TASK PROMPT:
Search the records for the string "Switch", then copy each line where it appears.

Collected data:
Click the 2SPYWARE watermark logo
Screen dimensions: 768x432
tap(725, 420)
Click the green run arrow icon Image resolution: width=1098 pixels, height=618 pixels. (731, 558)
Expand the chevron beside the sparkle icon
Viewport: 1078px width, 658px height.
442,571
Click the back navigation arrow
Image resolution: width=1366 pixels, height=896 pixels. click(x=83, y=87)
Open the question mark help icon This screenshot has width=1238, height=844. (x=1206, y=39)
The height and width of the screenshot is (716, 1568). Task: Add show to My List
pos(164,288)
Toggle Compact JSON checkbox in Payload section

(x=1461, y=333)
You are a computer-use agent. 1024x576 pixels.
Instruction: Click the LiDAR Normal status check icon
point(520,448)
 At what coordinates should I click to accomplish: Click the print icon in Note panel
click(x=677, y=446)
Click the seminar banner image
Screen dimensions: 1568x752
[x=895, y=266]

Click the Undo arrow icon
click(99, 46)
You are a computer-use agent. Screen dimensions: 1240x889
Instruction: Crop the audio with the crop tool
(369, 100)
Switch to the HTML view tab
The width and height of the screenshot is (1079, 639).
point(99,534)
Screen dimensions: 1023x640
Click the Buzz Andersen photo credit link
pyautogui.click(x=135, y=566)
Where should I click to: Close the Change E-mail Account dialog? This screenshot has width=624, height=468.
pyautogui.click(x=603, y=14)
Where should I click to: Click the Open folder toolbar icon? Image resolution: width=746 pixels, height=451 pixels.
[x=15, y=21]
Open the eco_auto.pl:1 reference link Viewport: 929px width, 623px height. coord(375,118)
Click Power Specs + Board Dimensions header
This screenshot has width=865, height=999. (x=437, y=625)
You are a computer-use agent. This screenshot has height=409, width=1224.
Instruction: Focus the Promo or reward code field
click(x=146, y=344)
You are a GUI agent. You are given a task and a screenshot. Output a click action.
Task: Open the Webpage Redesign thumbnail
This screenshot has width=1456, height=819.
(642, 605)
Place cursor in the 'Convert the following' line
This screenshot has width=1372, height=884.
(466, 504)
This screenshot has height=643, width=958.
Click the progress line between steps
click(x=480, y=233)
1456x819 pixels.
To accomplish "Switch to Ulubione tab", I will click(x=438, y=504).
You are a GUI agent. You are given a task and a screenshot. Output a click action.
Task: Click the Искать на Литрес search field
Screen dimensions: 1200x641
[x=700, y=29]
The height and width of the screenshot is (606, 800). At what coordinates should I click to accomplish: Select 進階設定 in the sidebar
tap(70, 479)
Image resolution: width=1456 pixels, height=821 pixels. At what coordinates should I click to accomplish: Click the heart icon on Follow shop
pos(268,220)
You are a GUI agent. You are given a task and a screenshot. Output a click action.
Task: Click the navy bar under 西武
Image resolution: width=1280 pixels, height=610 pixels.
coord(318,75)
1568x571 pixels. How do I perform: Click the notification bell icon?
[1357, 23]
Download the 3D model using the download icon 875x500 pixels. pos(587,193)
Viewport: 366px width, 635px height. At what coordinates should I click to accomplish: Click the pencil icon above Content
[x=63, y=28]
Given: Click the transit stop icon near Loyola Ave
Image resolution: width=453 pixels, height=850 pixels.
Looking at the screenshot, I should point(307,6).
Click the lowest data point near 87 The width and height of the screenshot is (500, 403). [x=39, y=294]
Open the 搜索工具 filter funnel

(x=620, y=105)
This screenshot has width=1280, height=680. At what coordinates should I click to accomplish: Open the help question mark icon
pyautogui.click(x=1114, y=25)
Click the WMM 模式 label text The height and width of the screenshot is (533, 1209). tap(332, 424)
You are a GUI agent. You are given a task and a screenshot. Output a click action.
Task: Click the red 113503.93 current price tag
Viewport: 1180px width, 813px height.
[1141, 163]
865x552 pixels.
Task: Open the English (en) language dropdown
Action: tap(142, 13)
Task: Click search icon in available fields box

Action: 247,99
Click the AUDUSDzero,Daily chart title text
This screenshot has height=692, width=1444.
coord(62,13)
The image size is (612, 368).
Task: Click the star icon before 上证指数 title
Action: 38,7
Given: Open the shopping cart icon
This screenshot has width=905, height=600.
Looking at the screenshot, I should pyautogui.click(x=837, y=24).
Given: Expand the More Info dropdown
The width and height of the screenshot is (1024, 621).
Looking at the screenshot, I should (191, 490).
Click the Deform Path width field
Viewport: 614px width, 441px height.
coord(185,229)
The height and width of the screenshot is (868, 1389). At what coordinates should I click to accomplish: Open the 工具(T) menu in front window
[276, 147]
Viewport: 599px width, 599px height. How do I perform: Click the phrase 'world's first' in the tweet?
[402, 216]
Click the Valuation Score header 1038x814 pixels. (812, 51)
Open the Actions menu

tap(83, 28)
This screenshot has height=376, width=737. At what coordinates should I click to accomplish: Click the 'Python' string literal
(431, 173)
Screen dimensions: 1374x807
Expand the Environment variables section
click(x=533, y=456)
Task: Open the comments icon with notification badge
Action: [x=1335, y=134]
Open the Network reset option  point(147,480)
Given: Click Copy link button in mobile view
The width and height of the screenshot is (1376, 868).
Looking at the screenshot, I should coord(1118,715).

OUTPUT FOR THIS TASK:
Switch to the HTML view tab
To accomplish "Switch to Ulubione tab", I will click(x=438, y=504).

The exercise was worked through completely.